§ **Given problem**
Rewrite the lines from the one containing "The width and" through the one containing "Add page to favorites star icon", inclusive, changing "favorites" to "bookmarks" and leaving everything else unchanged.

§ **Source data**
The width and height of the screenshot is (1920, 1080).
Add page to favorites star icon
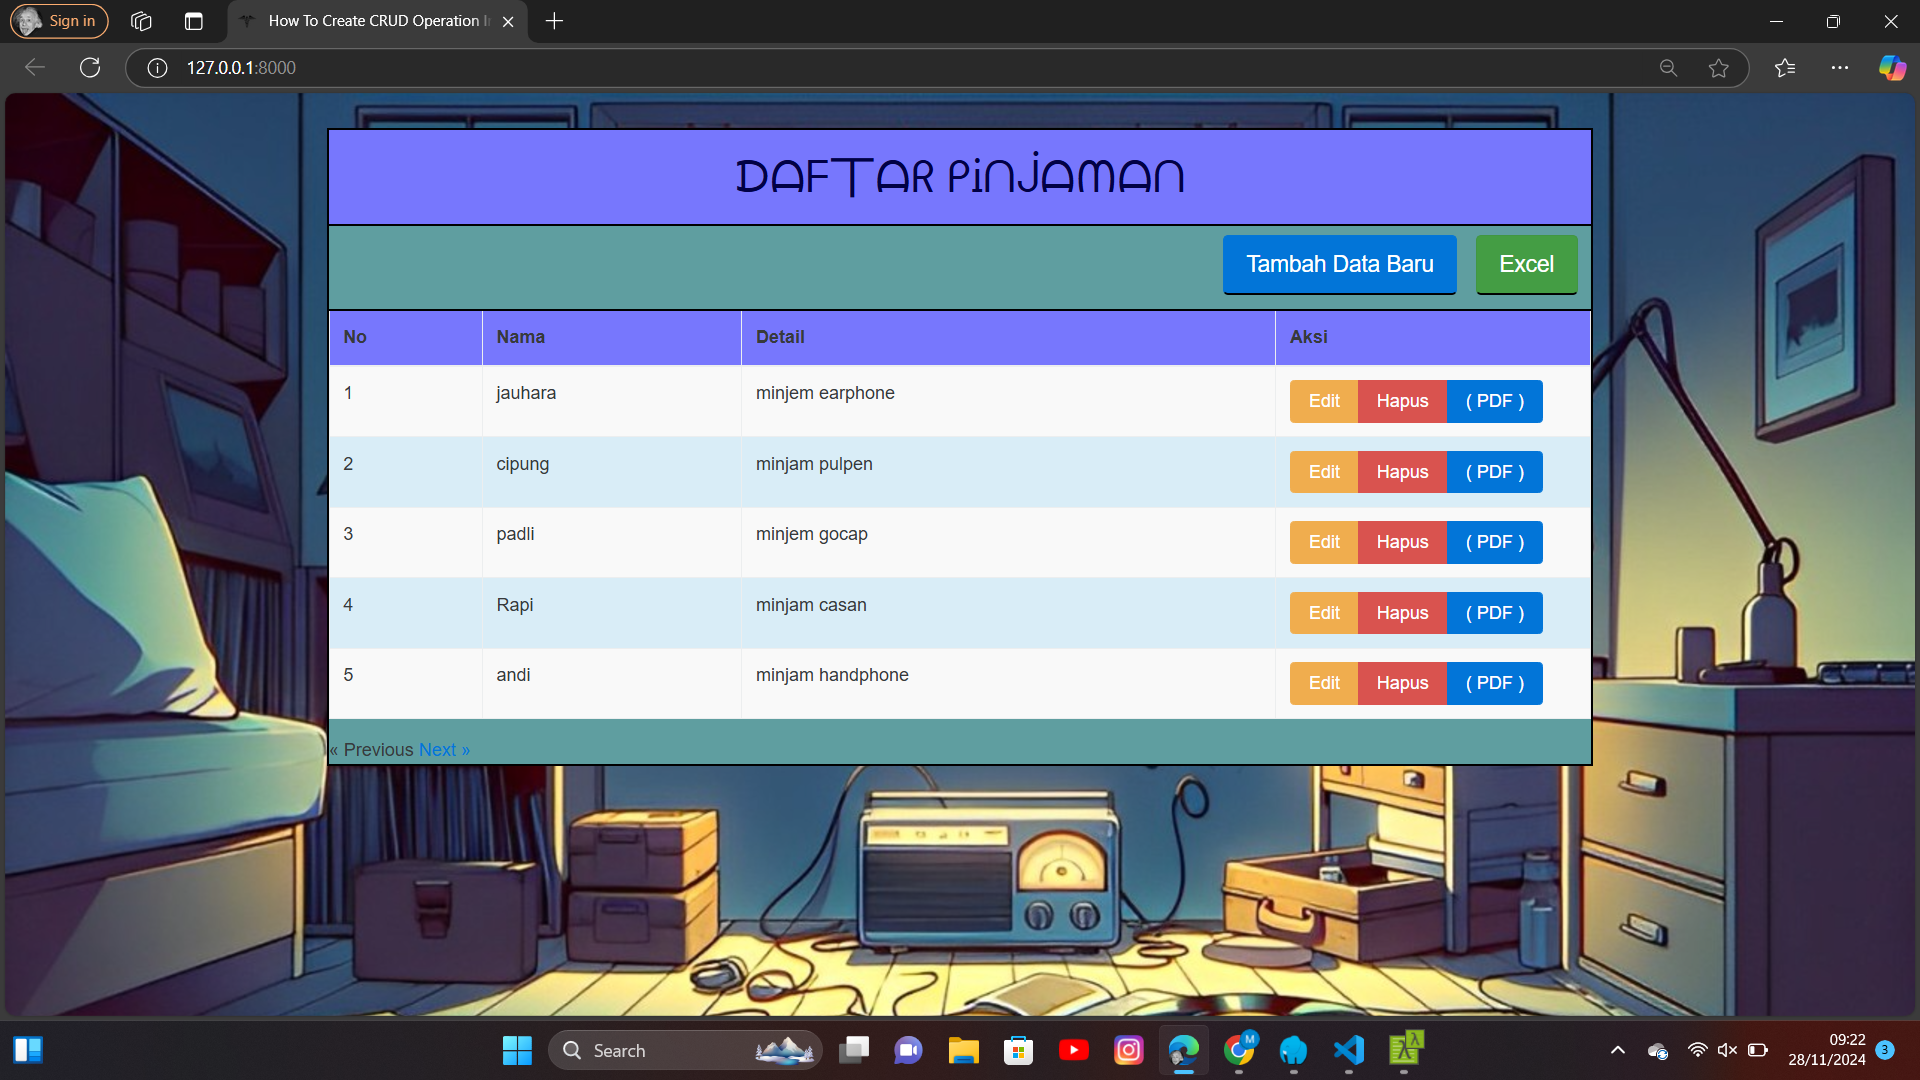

==

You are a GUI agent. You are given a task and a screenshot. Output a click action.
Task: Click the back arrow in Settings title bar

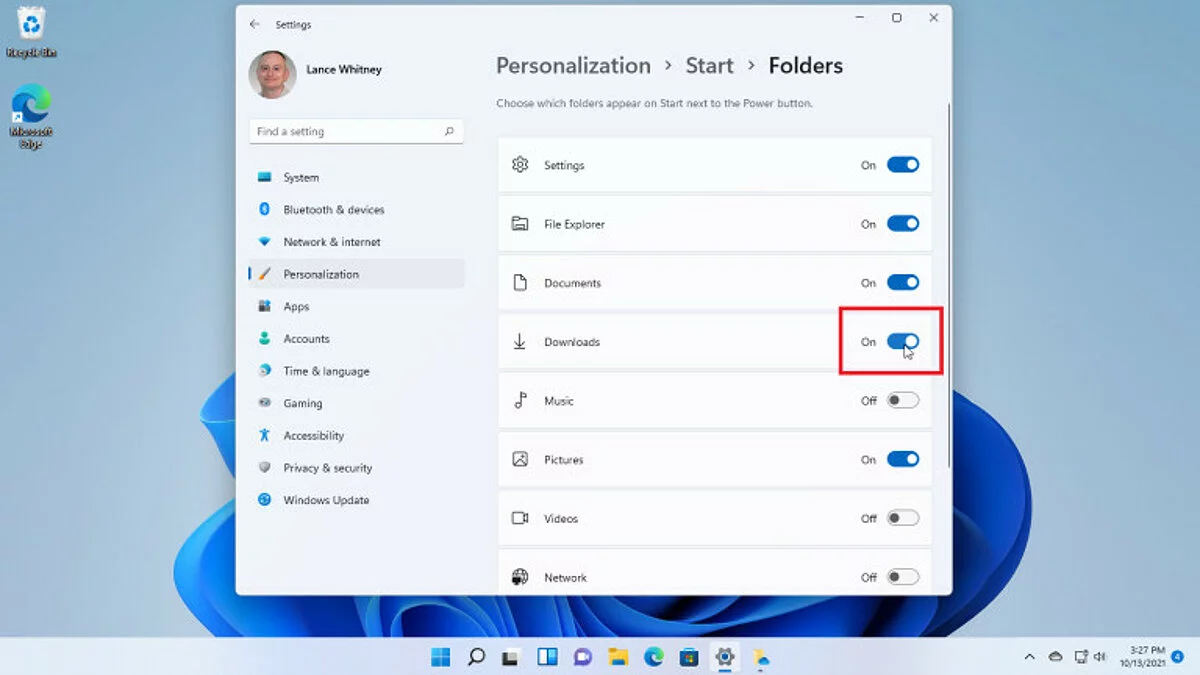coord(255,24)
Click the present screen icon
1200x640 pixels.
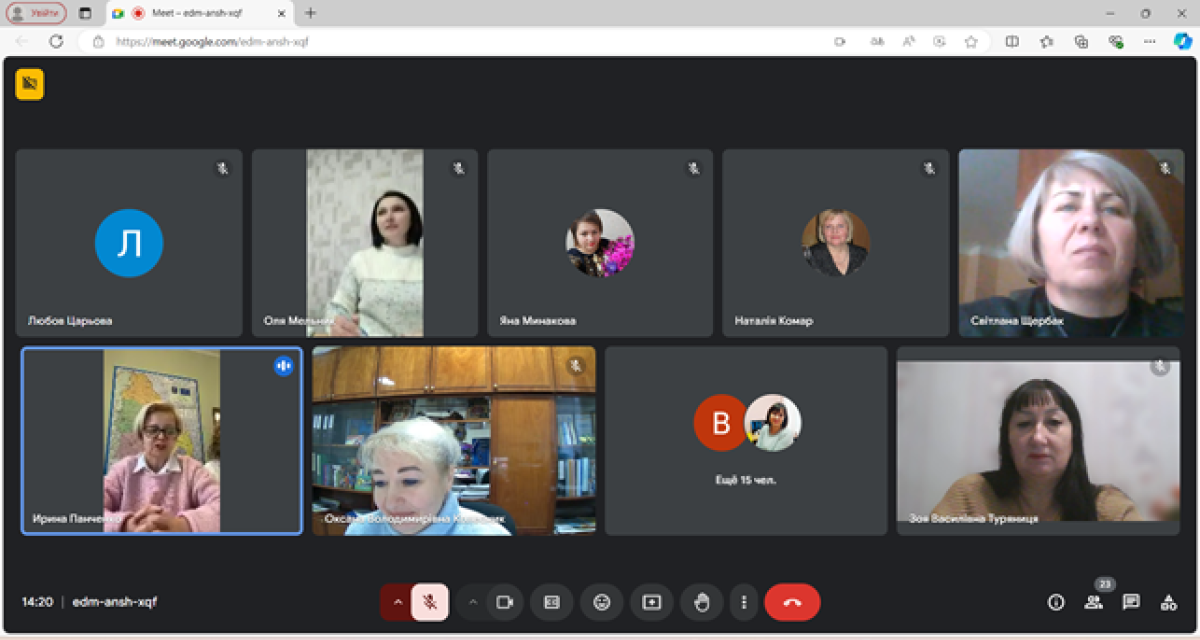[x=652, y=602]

§ **Output of the exercise**
The width and height of the screenshot is (1920, 1080).
Add page to bookmarks star icon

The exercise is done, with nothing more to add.